**Your goal**
Down to the last line, set the entries down again exactly.

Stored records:
-------

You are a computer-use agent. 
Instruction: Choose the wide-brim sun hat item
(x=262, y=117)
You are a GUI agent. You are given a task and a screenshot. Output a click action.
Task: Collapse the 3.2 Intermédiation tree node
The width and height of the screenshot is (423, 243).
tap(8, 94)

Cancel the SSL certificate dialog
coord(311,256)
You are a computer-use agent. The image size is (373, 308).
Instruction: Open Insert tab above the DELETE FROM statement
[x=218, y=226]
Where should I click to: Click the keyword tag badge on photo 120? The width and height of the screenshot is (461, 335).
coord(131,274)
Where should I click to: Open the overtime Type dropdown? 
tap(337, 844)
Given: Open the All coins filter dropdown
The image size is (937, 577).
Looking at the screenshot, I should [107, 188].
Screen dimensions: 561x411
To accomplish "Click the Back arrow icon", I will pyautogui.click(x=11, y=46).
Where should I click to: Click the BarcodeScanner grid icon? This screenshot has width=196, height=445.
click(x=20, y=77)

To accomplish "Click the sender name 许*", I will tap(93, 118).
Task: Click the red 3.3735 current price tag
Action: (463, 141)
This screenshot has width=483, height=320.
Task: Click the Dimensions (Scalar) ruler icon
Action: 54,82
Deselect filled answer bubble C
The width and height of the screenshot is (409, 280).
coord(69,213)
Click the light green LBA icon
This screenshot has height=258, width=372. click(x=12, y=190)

-------

**Result of the exercise**
You are a computer-use agent. 
Instruction: Choose the wide-brim sun hat item
(x=262, y=117)
You are a GUI agent. You are given a task and a screenshot. Output a click action.
Task: Collapse the 3.2 Intermédiation tree node
The width and height of the screenshot is (423, 243).
tap(8, 94)

Cancel the SSL certificate dialog
coord(311,256)
You are a computer-use agent. The image size is (373, 308).
Instruction: Open Insert tab above the DELETE FROM statement
[x=218, y=226]
Where should I click to: Click the keyword tag badge on photo 120? The width and height of the screenshot is (461, 335).
coord(131,274)
Where should I click to: Open the overtime Type dropdown? 
tap(337, 844)
Given: Open the All coins filter dropdown
The image size is (937, 577).
Looking at the screenshot, I should [107, 188].
Screen dimensions: 561x411
To accomplish "Click the Back arrow icon", I will pyautogui.click(x=11, y=46).
Where should I click to: Click the BarcodeScanner grid icon? This screenshot has width=196, height=445.
click(x=20, y=77)

To accomplish "Click the sender name 许*", I will tap(93, 118).
Task: Click the red 3.3735 current price tag
Action: (463, 141)
This screenshot has width=483, height=320.
Task: Click the Dimensions (Scalar) ruler icon
Action: 54,82
Deselect filled answer bubble C
The width and height of the screenshot is (409, 280).
coord(69,213)
Click the light green LBA icon
This screenshot has height=258, width=372. click(x=12, y=190)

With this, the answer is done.